## Task
Starting with the line that holds "Where should I", reproduce each line through the last one of the data, exactly as written. Pictures are not copied.

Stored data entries
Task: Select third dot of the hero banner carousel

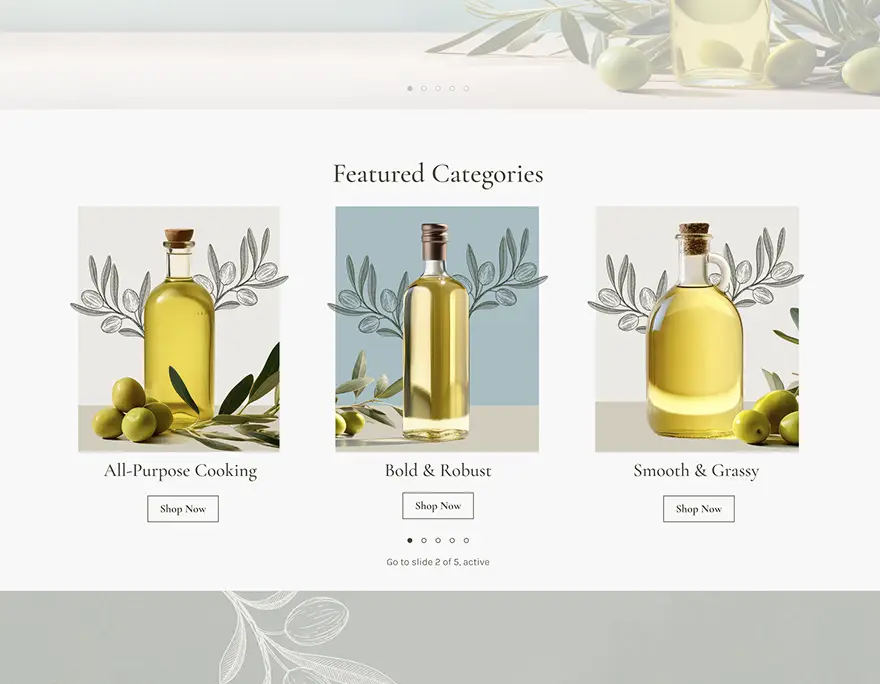Action: [x=438, y=88]
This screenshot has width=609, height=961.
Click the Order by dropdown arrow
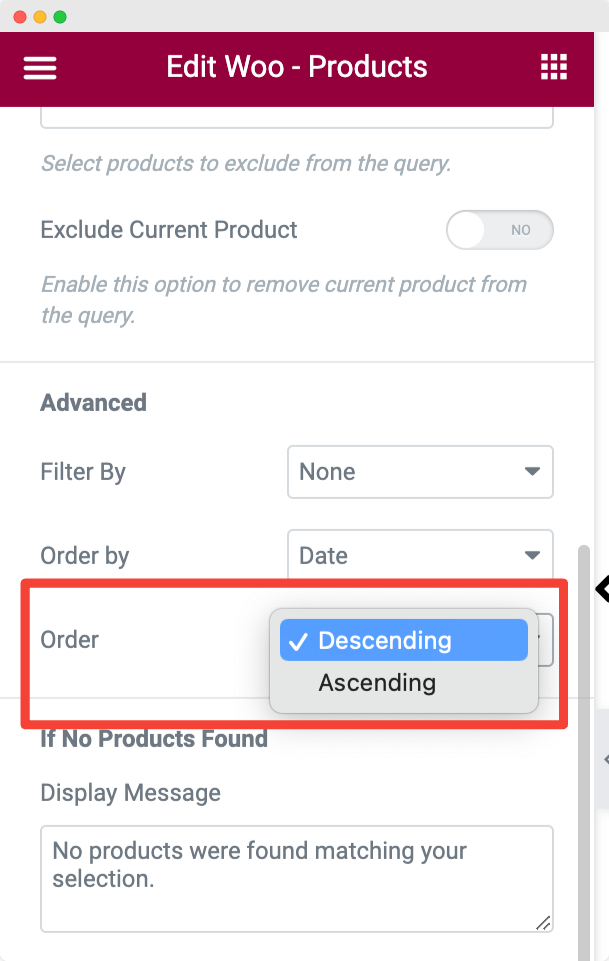[x=532, y=555]
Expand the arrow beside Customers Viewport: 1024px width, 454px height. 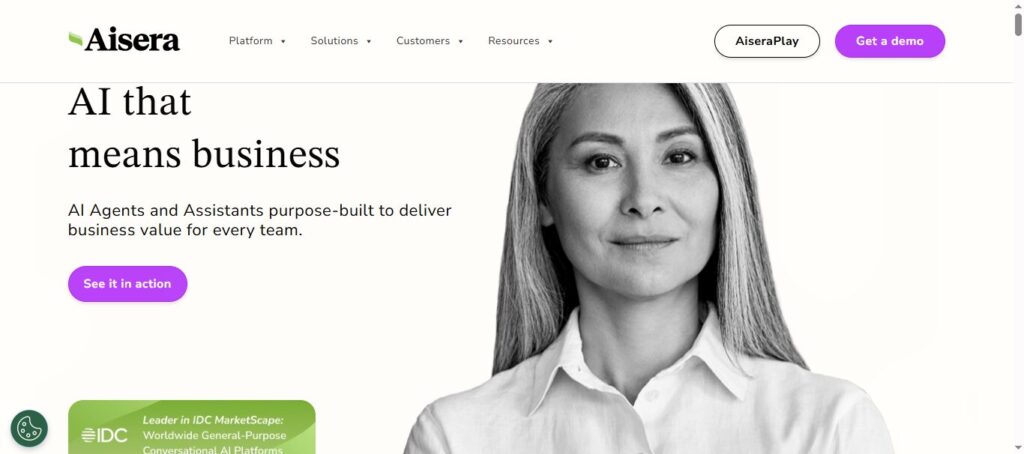point(460,41)
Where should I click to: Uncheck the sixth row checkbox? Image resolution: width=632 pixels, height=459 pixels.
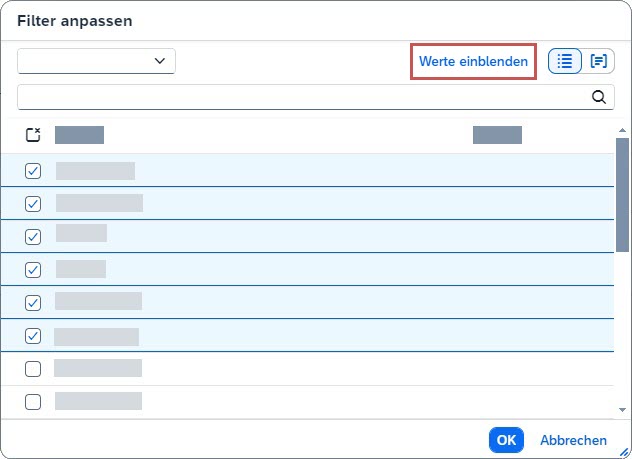click(x=33, y=336)
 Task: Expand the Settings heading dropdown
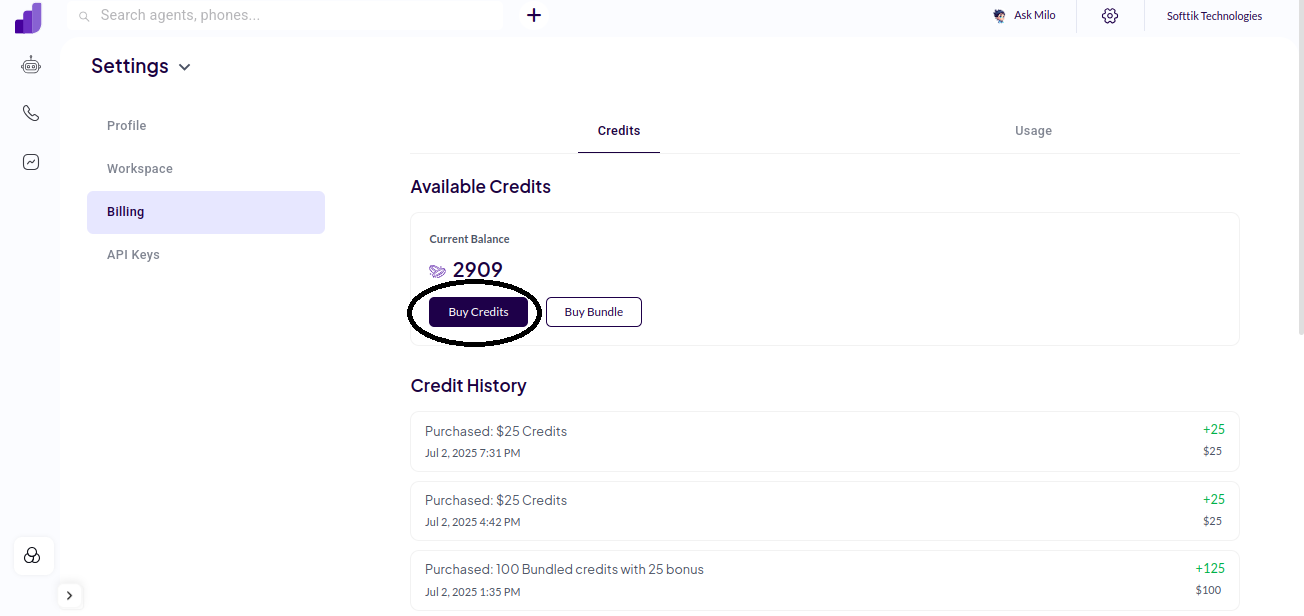tap(184, 66)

## Answer box
Where should I click to: Uncheck the sixth row checkbox? Image resolution: width=632 pixels, height=459 pixels.
click(x=33, y=336)
 Task: Expand the Settings heading dropdown
tap(184, 66)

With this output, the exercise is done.